Let’s go back and start at the beginning. It’s a very good place to start. A worker begins as a fertilized egg (Starting Right with Bees, A.I. Root Publishing, 1976, p. 11). This is different from her brothers, who all start as unfertilized eggs. An egg is an egg for three days, then it hatches into a larva, a hungry little worm that immediately begins consuming royal jelly. A worker performs all the nursing duties, including feeding 1,300 times each day (Beekeeping for Dummies, Wiley Publishing, 2002, p. 33) and maintaining the correct temperature. This continues for days four, five, and six. Then the diet changes to a mixture of bee bread and honey for days seven, eight, and nine. On the ninth day, the growing larva is capped so it can spin a cocoon. Within the cocoon it undergoes a metamorphosis, transforming into a pupa. Maturing continues under the wax cap until day 21, when the adolescent bee chews her way through the cap to emerge.
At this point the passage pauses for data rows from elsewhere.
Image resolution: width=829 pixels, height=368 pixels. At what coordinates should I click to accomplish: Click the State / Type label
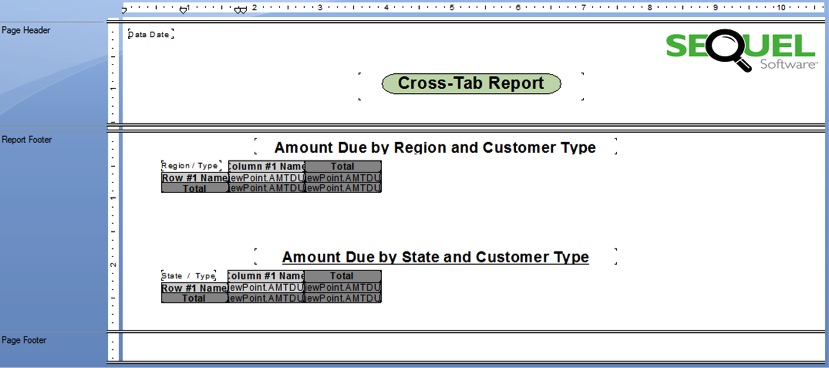pos(189,275)
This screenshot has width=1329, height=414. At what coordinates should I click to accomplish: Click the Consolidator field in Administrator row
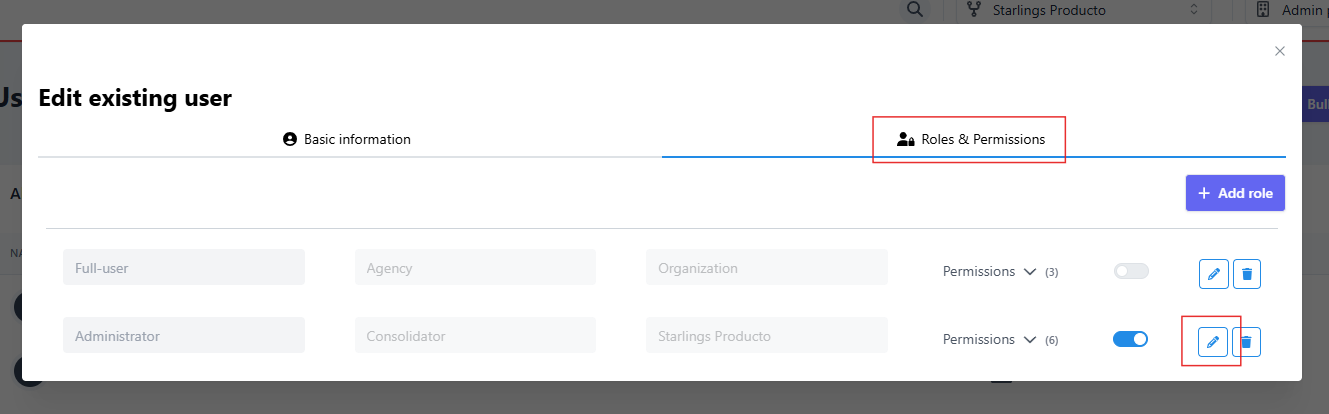[475, 336]
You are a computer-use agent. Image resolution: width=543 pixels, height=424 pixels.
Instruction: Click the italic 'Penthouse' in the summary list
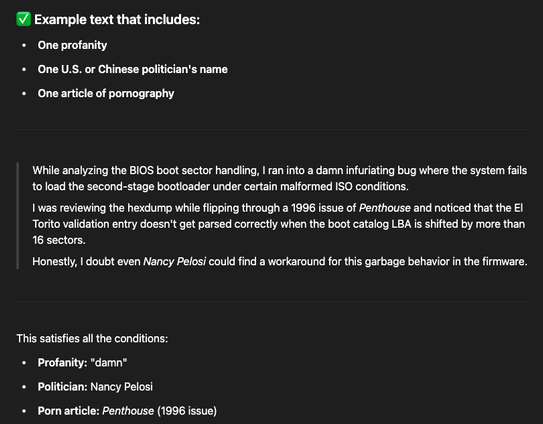click(x=128, y=411)
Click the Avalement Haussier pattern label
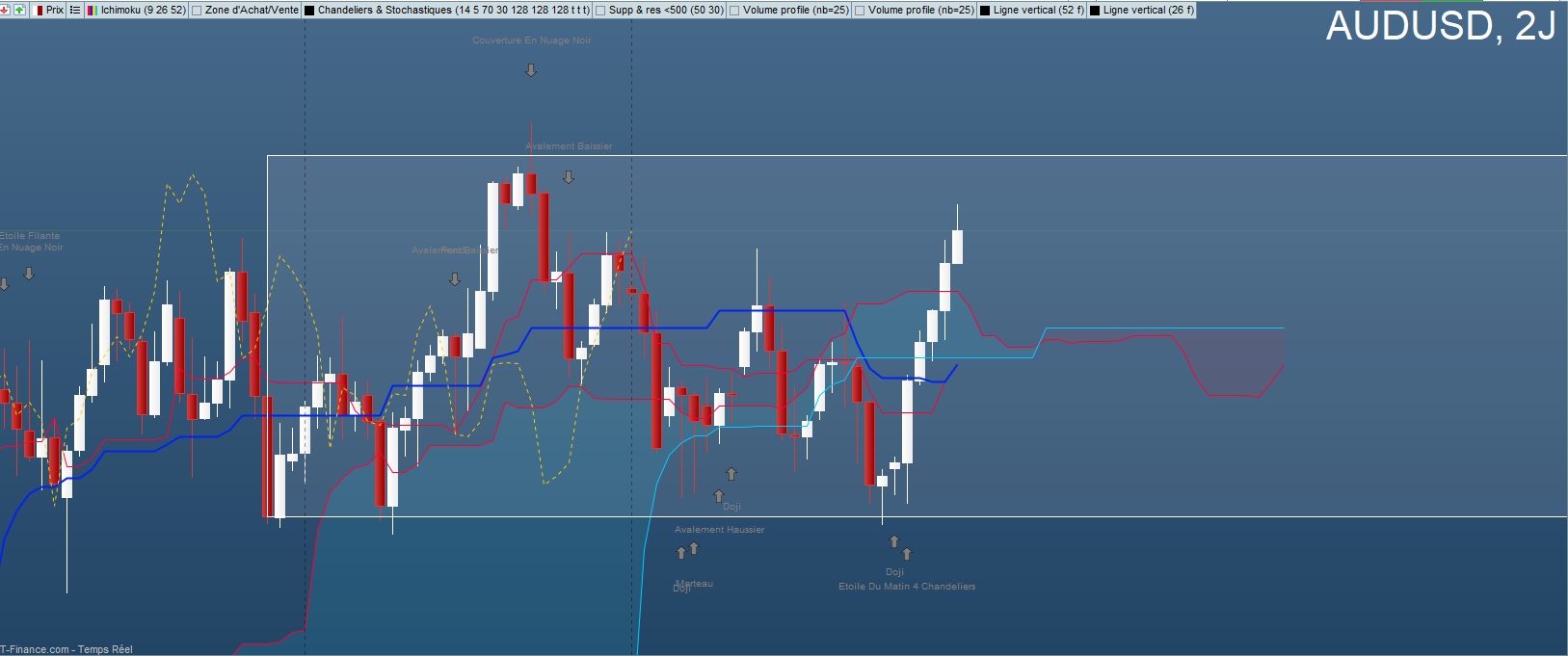Viewport: 1568px width, 656px height. coord(720,530)
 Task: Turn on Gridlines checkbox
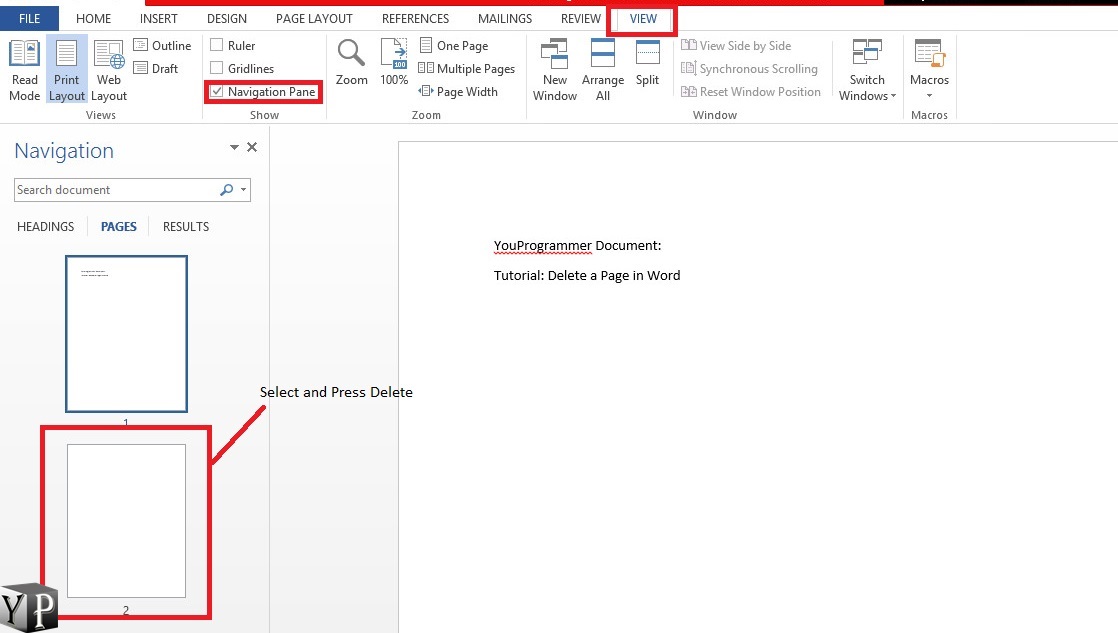pos(217,69)
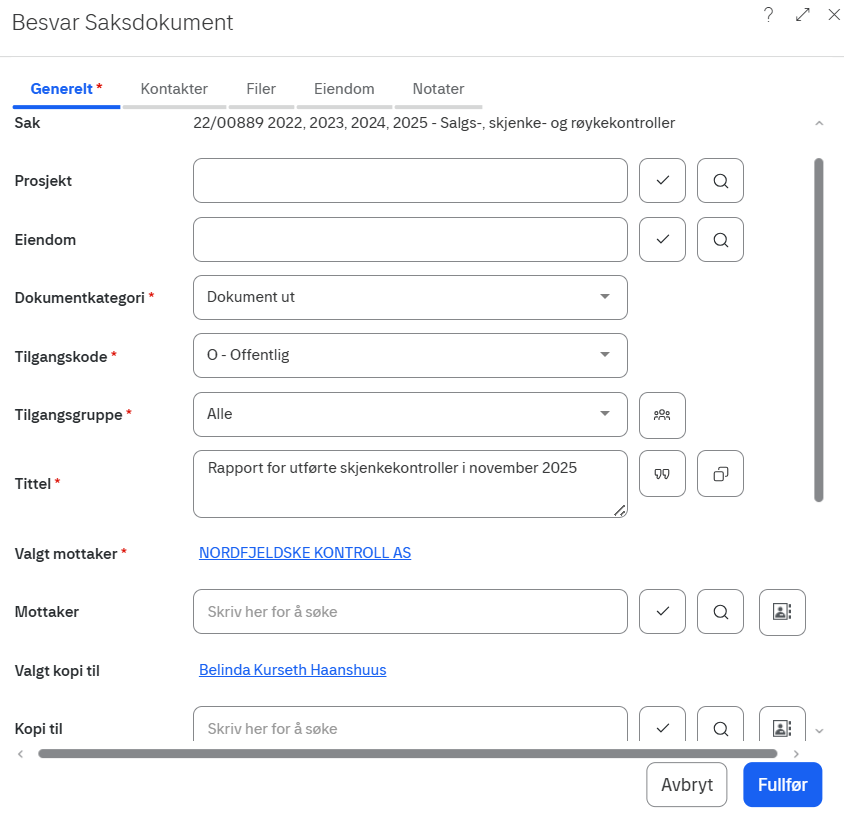Click the search icon next to Eiendom field
The height and width of the screenshot is (817, 844).
click(720, 240)

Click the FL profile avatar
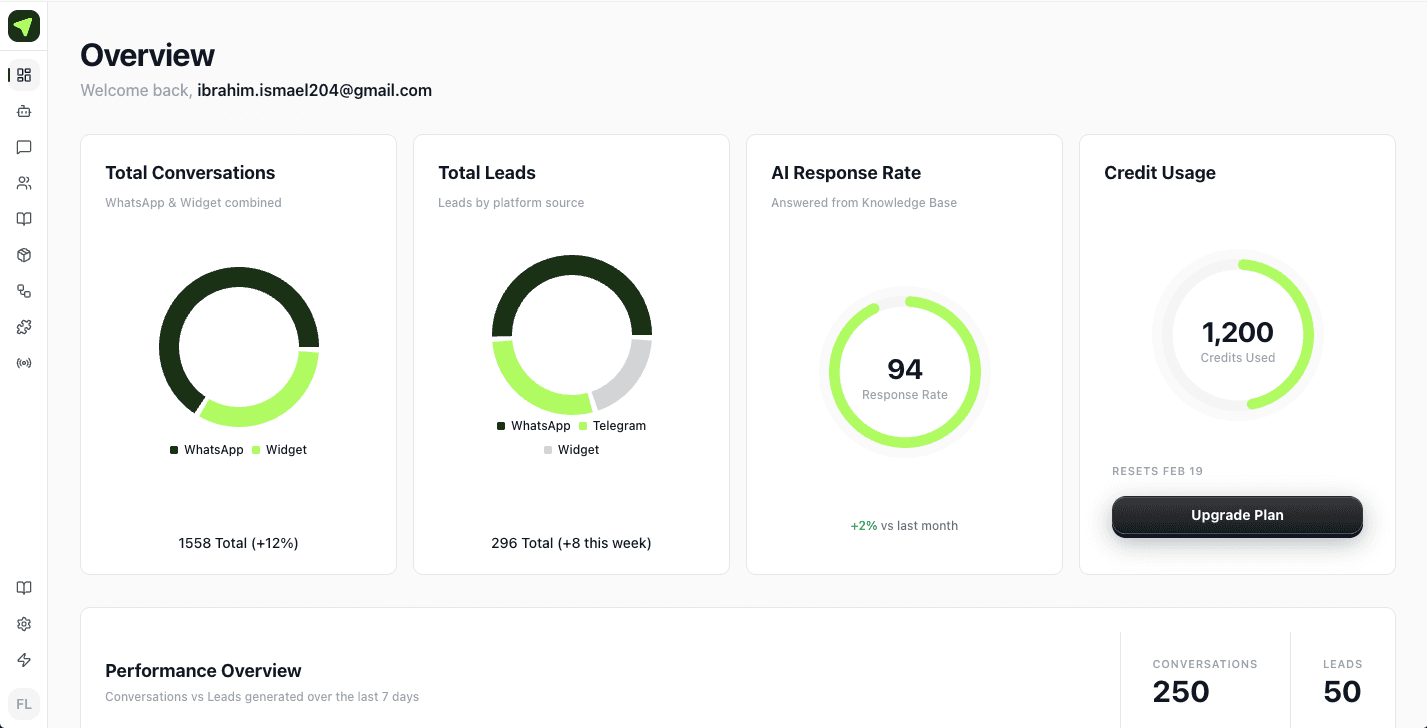click(24, 704)
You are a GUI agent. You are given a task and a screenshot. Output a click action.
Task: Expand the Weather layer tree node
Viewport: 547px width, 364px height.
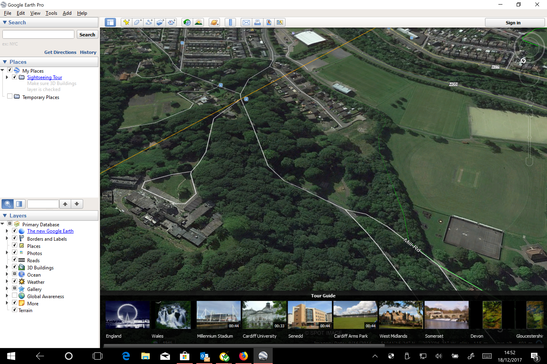(6, 281)
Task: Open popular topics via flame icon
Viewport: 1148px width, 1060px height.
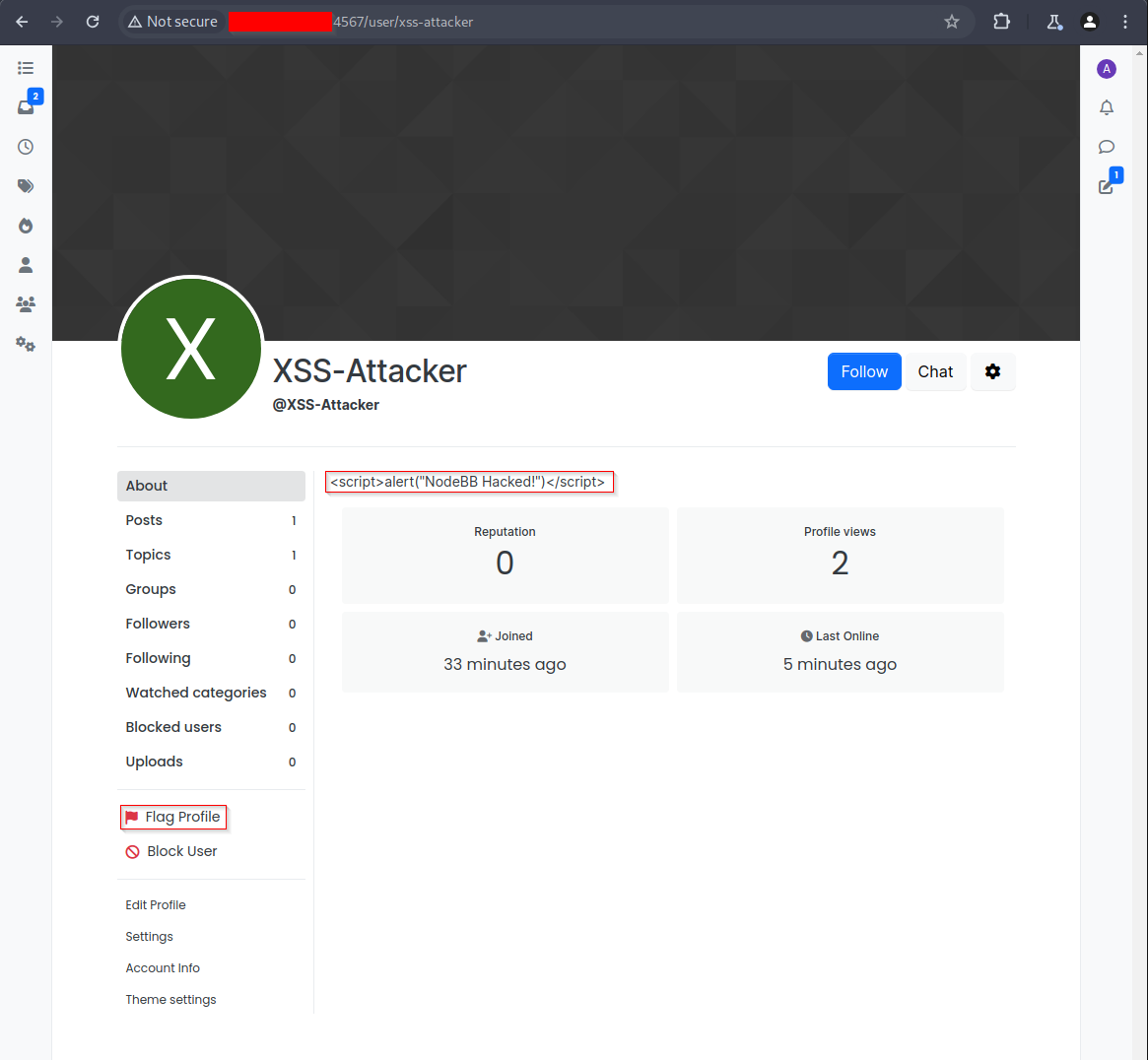Action: click(25, 225)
A bee raised to perform winter duties has relatively little to do. Consequently, she may live as long as six months. She joins the cluster near the outermost layer, called the mantle. There she begins to vibrate her flying muscles, which detach from her wings for this duty. Beekeepers call this shivering, and it creates kinetic heat. While shivering, she slowly migrates inward toward the center of the cluster, where the colony maintains a temperature of 92–95ºF. Having arrived near the center, she’s completely up to temperature, and her muscles are fully operational. This is her chance to use her mobility to break free of the cluster and get some honey to eat. With a tummy full of carbohydrate, she rejoins the cluster at the mantle and begins burning calories by shivering again. She will repeat this process for the entire cold weather season. When the temperature drops below 50ºF, honeybees are generally in cluster.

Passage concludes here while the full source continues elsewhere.